23 Prozent der Frauen und 11 Prozent der Männer erkranken mindestens einmal im Leben an einer Depression – wobei Männer oft aufgrund weniger typischer Symptome nicht diagnostiziert werden. Im Laufe eines Jahres leiden in Österreich 7,4 Prozent der Männer und 12,6 Prozent der Frauen an einer Depression, das sind rund 750.000 Menschen. Ist man in so einer Situation, muss man nicht alleine durch, es gibt Hilfe. Therapie unterstützt dabei, auslösende Muster zu erkennen. Medikamente können helfen, die Stimmung zu stabilisieren und, je nach Bedarf, antriebssteigernd oder -dämpfend wirken. Sie können auch bei Angst- oder Zwangsstörungen helfen. Sie sind jedenfalls als Brückenhilfe gedacht, ergänzend zu einer Gesprächstherapie, und nicht als Medikament, das man lebenslang einnimmt. Wenn sich die Symptome bessern, verzichtet man wieder darauf.

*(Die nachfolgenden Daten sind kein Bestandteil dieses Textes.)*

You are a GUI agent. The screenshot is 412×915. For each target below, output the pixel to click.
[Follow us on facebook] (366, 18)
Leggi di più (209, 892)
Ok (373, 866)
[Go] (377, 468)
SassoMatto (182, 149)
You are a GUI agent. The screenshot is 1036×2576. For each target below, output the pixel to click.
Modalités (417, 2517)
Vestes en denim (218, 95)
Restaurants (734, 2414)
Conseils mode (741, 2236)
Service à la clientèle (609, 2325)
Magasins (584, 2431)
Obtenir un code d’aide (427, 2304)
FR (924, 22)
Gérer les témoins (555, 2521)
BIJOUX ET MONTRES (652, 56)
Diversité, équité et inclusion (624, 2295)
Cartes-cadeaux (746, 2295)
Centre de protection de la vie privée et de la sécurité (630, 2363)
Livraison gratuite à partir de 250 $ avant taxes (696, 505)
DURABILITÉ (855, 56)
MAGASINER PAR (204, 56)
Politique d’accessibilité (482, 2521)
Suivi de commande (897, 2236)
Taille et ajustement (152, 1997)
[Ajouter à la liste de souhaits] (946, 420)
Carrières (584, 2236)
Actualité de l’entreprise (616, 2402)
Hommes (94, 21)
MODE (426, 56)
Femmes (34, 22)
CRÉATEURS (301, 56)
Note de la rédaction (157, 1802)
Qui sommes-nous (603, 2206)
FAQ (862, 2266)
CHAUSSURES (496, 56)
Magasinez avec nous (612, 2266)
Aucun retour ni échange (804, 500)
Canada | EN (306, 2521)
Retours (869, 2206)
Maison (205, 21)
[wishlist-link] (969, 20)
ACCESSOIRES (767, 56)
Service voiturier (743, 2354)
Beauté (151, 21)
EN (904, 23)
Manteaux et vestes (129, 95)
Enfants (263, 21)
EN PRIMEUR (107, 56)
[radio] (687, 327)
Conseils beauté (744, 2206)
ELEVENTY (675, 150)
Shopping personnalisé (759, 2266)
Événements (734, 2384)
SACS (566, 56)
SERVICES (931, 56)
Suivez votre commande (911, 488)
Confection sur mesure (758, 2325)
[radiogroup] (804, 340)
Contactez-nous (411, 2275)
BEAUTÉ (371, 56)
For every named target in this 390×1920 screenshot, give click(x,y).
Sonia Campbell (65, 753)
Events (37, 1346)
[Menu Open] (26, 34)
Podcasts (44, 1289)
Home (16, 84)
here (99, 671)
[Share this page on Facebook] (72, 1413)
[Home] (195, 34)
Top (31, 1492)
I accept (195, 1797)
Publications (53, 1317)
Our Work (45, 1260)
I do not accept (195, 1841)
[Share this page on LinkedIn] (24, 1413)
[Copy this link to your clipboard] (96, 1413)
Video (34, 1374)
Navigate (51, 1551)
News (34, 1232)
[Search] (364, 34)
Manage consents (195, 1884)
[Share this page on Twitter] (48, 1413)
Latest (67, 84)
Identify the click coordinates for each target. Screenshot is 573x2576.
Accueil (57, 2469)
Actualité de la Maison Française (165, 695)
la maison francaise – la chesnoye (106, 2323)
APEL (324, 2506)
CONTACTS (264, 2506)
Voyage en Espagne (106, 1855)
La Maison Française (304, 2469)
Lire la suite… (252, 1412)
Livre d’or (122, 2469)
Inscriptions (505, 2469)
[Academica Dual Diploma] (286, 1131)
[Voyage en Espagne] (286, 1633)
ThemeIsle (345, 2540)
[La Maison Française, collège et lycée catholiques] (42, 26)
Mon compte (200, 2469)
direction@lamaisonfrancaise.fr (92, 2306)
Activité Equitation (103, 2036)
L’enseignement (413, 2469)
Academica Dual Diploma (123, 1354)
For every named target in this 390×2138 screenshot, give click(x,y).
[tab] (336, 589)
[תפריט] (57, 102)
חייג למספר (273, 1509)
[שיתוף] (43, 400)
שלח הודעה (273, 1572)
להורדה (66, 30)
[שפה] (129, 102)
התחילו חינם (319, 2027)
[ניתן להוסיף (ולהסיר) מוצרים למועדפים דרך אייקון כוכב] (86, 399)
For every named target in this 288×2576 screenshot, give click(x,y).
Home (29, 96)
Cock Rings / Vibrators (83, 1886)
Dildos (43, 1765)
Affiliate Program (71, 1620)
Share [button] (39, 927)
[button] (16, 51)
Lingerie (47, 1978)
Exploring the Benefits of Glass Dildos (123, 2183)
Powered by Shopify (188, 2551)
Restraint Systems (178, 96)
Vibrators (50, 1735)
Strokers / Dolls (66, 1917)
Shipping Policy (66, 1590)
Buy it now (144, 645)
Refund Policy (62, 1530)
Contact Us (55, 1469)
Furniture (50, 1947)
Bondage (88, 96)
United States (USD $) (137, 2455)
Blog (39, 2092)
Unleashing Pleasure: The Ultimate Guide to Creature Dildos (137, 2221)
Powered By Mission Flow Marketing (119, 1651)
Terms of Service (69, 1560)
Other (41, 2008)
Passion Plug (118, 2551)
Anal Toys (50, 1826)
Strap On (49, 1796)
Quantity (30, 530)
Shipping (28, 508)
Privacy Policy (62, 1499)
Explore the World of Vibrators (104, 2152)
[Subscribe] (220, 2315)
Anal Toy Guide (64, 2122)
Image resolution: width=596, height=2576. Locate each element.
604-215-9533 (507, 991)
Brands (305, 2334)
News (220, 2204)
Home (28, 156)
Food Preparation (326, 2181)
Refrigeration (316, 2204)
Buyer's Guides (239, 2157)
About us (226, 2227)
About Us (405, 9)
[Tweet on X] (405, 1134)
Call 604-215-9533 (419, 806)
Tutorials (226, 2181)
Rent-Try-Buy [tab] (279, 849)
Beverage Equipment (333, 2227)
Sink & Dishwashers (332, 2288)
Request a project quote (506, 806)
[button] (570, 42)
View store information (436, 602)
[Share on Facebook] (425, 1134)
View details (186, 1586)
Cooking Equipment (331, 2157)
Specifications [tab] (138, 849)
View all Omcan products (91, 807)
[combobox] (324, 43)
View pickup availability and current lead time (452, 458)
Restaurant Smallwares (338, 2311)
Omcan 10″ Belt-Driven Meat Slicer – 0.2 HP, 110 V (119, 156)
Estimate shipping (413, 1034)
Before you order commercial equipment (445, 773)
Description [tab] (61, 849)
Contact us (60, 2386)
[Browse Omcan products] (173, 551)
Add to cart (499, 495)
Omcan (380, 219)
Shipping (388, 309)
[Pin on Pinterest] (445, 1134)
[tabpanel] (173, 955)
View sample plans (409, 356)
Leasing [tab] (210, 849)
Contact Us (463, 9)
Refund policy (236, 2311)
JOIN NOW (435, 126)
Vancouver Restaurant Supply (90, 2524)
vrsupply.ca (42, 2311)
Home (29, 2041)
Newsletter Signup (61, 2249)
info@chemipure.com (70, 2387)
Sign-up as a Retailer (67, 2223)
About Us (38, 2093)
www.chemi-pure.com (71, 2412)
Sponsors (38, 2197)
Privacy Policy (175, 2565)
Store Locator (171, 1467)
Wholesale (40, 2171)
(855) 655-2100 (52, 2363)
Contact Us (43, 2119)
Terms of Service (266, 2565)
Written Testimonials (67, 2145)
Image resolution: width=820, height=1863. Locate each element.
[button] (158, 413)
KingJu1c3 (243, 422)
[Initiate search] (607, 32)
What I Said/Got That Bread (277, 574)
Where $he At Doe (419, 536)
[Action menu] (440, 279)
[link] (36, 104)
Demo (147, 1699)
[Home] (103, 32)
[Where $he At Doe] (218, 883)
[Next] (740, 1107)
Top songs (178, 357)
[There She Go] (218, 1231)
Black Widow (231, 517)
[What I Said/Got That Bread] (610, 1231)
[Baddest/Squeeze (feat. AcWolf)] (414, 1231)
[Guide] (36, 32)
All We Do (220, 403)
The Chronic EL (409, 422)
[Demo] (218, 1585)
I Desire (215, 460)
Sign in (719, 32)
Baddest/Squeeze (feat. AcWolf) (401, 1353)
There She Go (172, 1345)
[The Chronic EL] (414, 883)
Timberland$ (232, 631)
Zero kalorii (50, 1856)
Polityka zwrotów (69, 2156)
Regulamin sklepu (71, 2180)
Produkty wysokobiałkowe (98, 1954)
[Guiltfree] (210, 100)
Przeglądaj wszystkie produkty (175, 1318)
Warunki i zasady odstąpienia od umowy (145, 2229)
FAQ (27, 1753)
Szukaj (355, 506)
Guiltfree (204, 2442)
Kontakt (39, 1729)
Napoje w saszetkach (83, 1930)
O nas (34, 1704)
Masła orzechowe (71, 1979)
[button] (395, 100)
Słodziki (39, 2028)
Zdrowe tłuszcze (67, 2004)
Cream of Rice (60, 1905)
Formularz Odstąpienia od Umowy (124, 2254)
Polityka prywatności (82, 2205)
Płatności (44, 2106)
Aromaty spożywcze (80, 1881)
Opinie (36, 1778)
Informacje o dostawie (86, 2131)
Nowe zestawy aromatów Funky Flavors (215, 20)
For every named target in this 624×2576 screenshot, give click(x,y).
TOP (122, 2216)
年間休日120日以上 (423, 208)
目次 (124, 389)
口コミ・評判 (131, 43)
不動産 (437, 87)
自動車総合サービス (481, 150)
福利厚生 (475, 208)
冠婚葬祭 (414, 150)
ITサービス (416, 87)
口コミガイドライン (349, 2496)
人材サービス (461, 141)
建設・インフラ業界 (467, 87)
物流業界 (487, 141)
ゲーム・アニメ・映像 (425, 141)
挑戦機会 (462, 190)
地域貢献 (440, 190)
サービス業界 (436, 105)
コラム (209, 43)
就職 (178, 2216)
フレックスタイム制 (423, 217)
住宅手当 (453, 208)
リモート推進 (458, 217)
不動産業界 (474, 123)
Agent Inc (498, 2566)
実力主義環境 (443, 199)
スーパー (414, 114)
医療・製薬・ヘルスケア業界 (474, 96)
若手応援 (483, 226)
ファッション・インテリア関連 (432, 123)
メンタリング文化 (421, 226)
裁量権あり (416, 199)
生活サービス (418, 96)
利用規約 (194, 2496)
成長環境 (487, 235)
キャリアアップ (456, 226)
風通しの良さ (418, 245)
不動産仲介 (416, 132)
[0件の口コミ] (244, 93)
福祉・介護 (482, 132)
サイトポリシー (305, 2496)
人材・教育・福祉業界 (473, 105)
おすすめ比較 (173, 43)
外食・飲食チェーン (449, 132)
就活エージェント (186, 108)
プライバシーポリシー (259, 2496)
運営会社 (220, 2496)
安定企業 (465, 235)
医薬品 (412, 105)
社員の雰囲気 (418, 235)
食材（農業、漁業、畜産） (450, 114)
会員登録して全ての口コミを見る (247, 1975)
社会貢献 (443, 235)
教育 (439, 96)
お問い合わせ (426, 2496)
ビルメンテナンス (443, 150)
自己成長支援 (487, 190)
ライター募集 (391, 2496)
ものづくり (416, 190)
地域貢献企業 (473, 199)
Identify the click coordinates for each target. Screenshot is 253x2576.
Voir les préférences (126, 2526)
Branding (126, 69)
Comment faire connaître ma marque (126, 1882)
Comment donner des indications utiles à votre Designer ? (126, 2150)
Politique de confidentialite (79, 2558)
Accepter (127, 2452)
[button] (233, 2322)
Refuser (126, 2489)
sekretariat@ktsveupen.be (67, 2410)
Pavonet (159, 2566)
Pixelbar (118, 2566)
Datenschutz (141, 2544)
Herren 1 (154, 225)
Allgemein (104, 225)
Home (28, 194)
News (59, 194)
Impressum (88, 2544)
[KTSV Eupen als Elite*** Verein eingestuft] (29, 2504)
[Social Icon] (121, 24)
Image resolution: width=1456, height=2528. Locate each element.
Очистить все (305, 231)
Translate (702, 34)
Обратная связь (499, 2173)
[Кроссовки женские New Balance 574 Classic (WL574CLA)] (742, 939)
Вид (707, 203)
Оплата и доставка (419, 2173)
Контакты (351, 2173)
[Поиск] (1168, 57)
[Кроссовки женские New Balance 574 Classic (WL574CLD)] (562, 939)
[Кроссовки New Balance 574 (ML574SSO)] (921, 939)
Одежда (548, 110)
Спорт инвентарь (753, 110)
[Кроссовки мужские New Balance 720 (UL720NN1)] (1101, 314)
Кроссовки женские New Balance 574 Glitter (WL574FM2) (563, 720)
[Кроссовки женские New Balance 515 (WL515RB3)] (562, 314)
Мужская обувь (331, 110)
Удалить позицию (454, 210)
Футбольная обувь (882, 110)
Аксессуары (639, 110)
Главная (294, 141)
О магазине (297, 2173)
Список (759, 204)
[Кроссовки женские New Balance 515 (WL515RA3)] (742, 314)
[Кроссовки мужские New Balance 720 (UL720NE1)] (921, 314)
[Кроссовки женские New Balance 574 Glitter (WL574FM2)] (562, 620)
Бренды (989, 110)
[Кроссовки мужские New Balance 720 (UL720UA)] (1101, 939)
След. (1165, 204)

Doch viele Menschen scheuen davor zurück, überhaupt Antidepressiva einzunehmen. Ein Grund dafür ist die weitverbreitete Annahme, dass es schwer werden kann, diese Mittel wieder abzusetzen. Das liegt einerseits an der Annahme, dass Antidepressiva abhängig machen können. Das stimmt aber nicht, im Gegensatz zu Schlaf- und Beruhigungsmitteln wie etwa Benzodiazepinen haben Antidepressiva kein Suchtpotenzial. Sie haben aber andere Nebenwirkungen. Während der Einnahme kann es etwa zu Gewichtszunahme oder sexueller Lustlosigkeit kommen.

Jede siebente Person

Und auch wenn man die Medikamente absetzt, kann es zu Symptomen wie Schwindel, Übelkeit oder Schlafstörungen kommen. Doch wie viele Menschen betrifft das wirklich? Das haben Forschende aus Deutschland unter der Leitung der Klinik für Psychiatrie und Psychotherapie an der Universität zu Köln in einer Meta-Analyse mit Daten von über 20.000 Personen aus insgesamt 79 Studien untersucht. Die Analyse ist vor kurzem im renommierten Fachmagazin The Lancet Psychiatrie erschienen.

Tatsächlich erleben verhältnismäßig wenige Personen, die Antidepressiva einnehmen, unangenehme Absetzsymptome, ganz konkret eine von sechs bis sieben Personen. In den Studien, die analysiert wurden, waren Personen inkludiert, die an einer psychischen Störung, einer Verhaltensstörung oder einer neurologischen Entwicklungsstörung leiden. 31 Prozent berichteten von Absetzsymptomen, bei 2,8 Prozent waren diese schwer. Von jenen Teilnehmenden, die Placebo-Präparate einnahmen, hatten 17 Prozent Absetzsymptome, bei 0,6 Prozent waren diese schwer.

Aus diesen Angaben schlussfolgern die Autorinnen und Autoren, dass etwa 15 Prozent, also jede sechste oder siebte Person, tatsächlich Absetzsymptome bei Antidepressiva haben. Es scheint laut Analyse außerdem egal zu sein, ob man diese sukzessive ausschleicht, also die Dosis kontinuierlich verringert, oder ob man sie plötzlich absetzt.

Besser langsam ausschleichen

Das kann Michael P. Hengartner, klinischer Psychologe am Departement Angewandte Psychologie der Zürcher Hochschule für Angewandte Wissenschaften, der selbst nicht an der Untersuchung beteiligt war, nicht bestätigen: "In der Meta-Analyse wird nicht danach unterschieden, wie lange die Antidepressiva eingenommen wurden. Vor allem, wenn man die Medikamente länger einnimmt, gehen viele Expertinnen und Experten davon aus, dass ein Ausschleichen über zwölf Wochen und mehr nötig sein kann."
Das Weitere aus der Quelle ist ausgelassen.